摘要

Ever since early forms of pastoralist activity emerged some ten thousand years ago during the Neolithic, pastoralism has played a critical role in shaping the economic, social and political context of the Near East in rural and urban settings alike. However, despite increasing evidence detailing the significant impact pastoralists had on the structure of later proto-urban and urban societies, the significance of nascent pastoralist activities for Neolithic households and communities has so far been largely dismissed. This paper suggests some of the underlying reasons for the disciplinary myopia regarding the contribution of pastoralist activity to broader shifts in Neolithic social and economic organization in the southern Levantine Late Pre-Pottery Neolithic B (Late PPNB), a period during which dramatic changes in settlement patterns and social organization coincided with the emergence of intensive domestic livestock herding and animal production.
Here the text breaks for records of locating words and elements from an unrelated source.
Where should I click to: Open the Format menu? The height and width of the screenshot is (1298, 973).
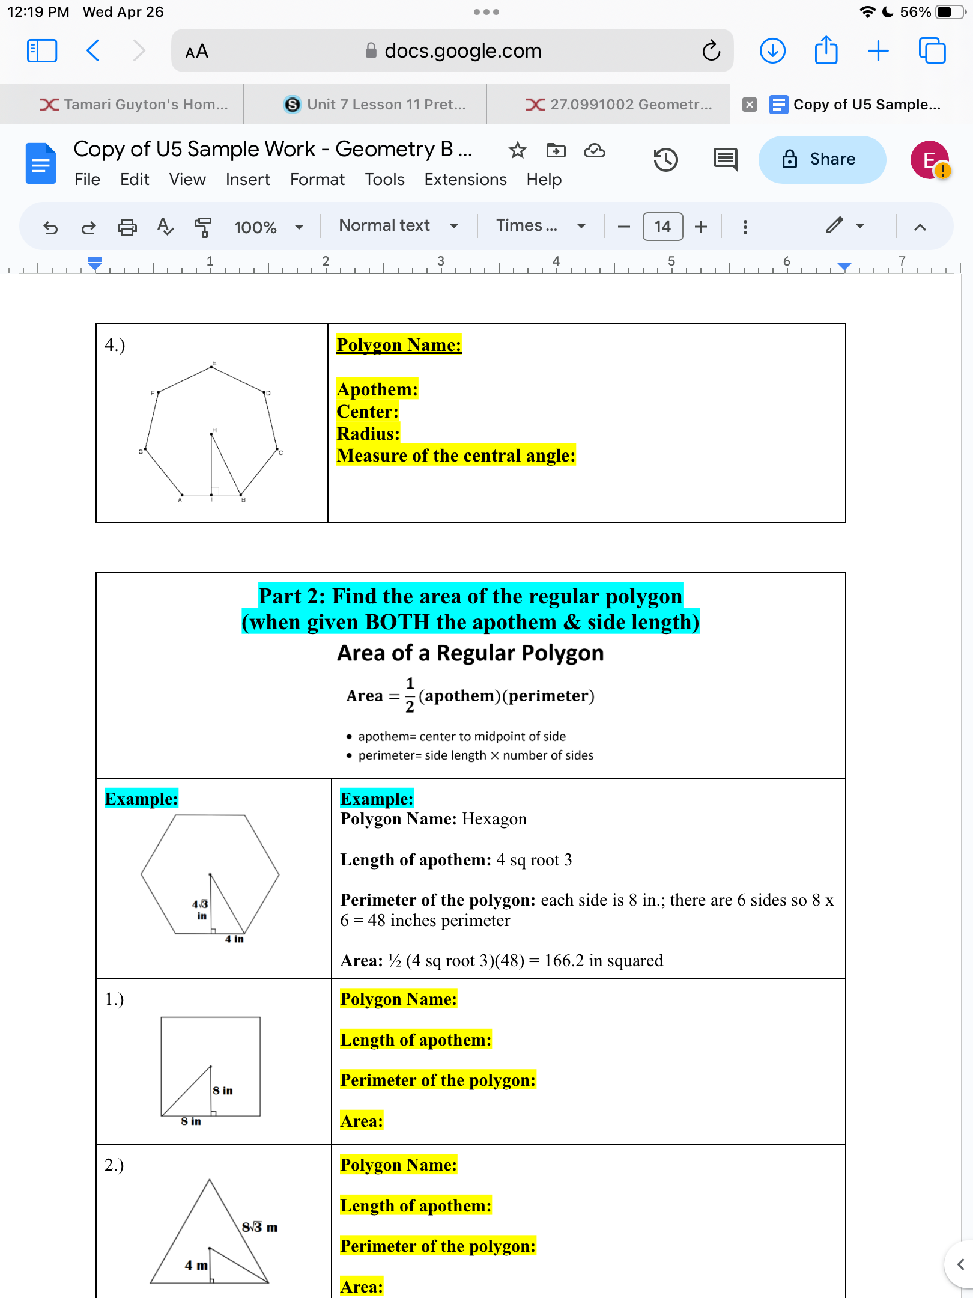coord(317,179)
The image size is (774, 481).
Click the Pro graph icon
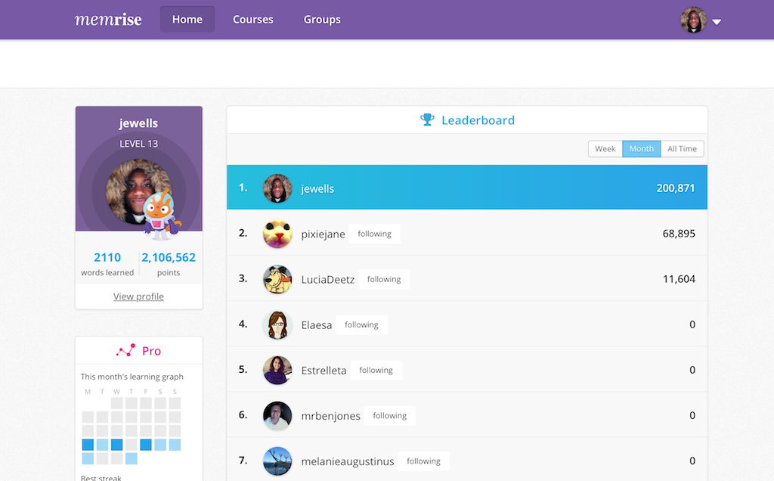coord(125,350)
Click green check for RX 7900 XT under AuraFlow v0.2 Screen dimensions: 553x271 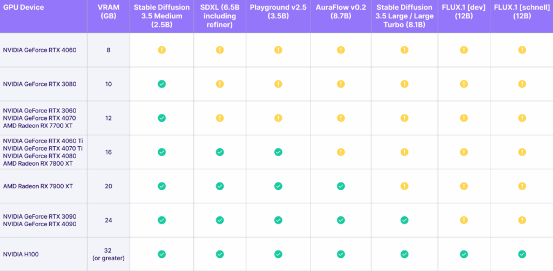pos(341,186)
In particular, I suggest that the persistent and pernicious stereotype of pastoralism as an unchanging socio-economic mode perched on the edge of subsistence and society has coloured interpretations of pastoralism in the PPNB, in spite of the centrality of pastoral production in these societies. Informed by historical travelogues, archaeological research focused on agricultural production and animal domestication and the dominance of pastoral ecological models that minimize pastoral productive potential, wealth accumulation and social currencies, these stereotypes are uniformly projected onto various pastoralist groups in the region, regardless of their place in time or local cultural context.